_Source material:_
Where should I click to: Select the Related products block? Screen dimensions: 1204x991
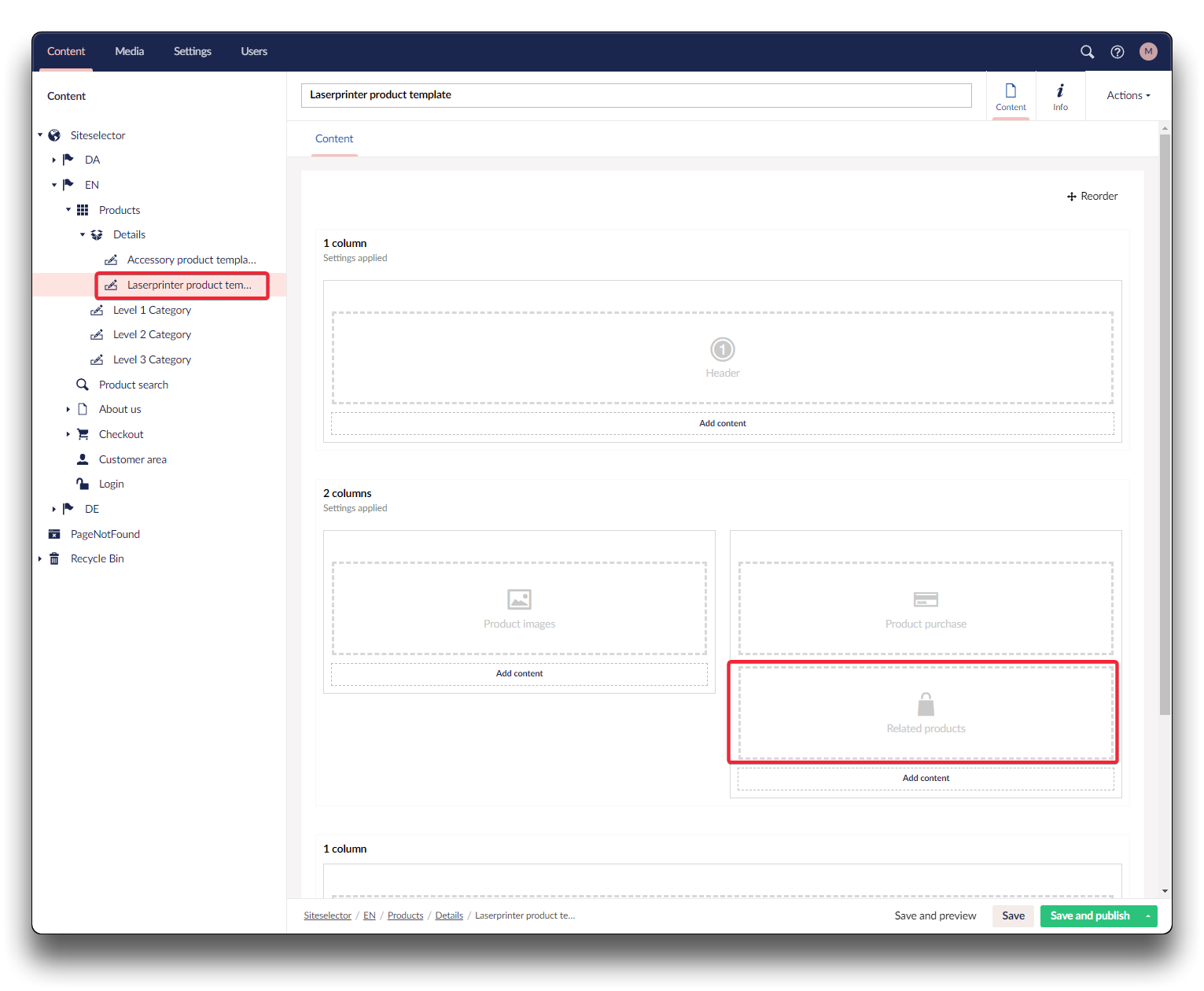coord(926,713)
---
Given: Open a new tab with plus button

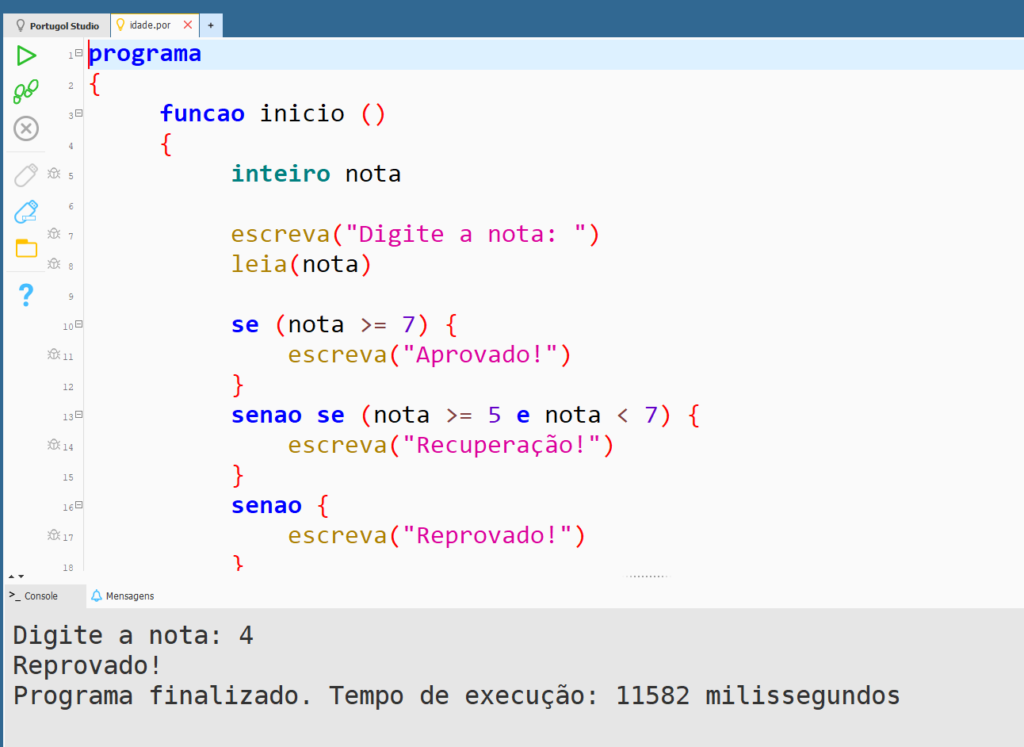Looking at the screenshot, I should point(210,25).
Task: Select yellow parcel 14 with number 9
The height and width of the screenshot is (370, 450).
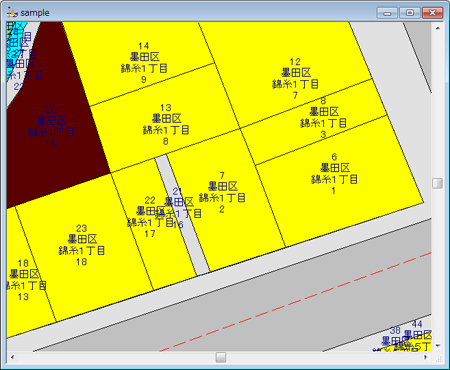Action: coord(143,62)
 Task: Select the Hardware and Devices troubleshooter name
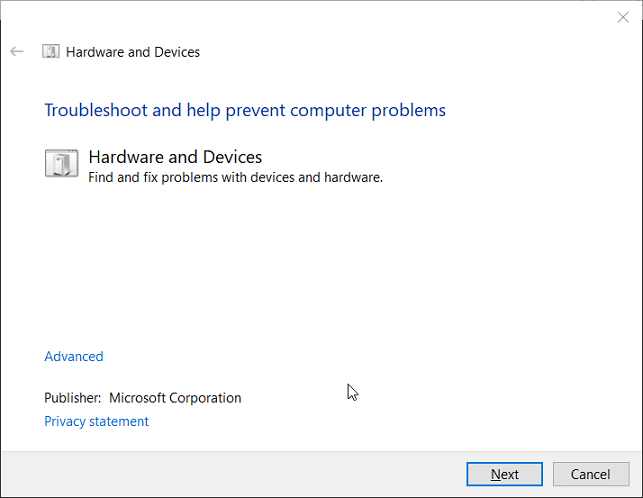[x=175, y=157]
...
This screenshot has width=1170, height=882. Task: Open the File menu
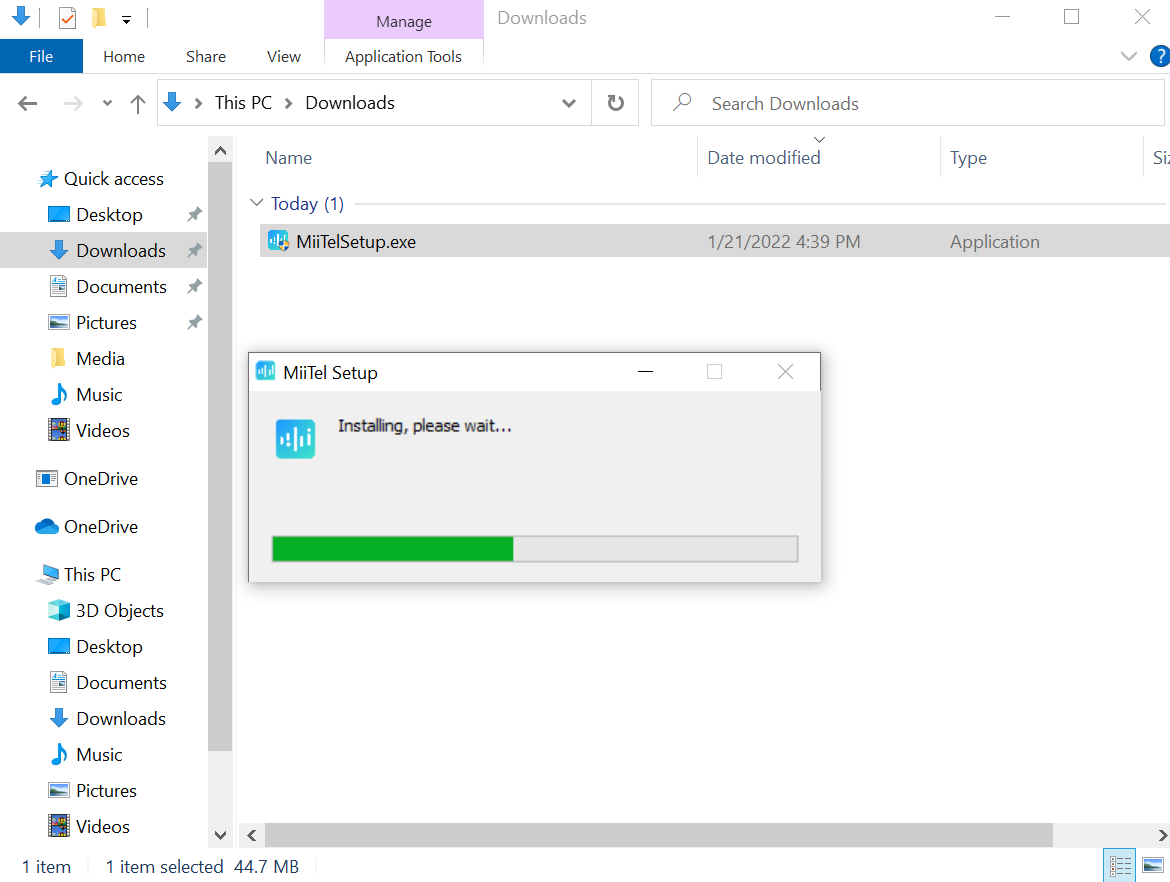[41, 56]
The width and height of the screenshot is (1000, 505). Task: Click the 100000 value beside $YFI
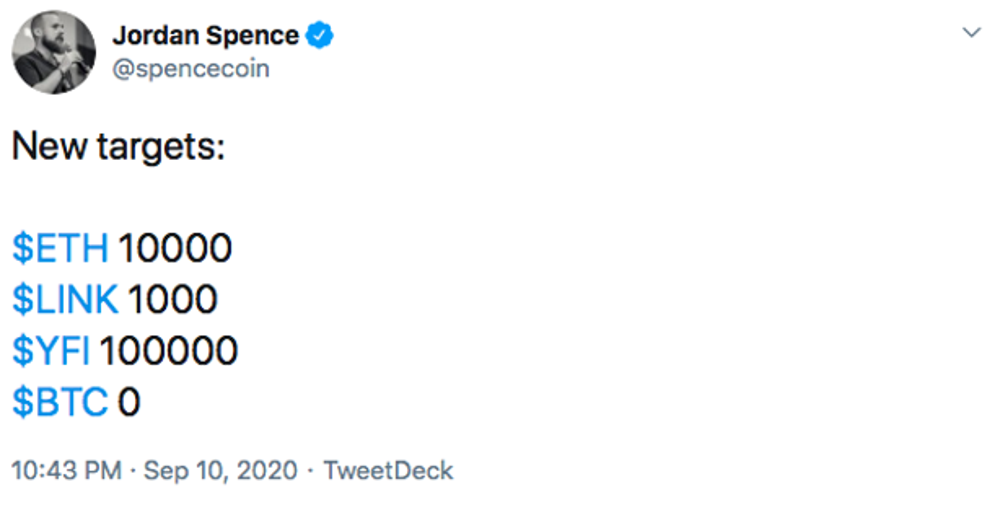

_Exercise prompt:_ Skipping the pictures, print the lines in the listing above exactly as written, starting at the line with "This screenshot has" and ending at the line with "The width and", both included.

_Exercise result:_
This screenshot has width=1170, height=882. Task: Open the File menu
[41, 56]
The width and height of the screenshot is (1000, 505). Task: Click the 100000 value beside $YFI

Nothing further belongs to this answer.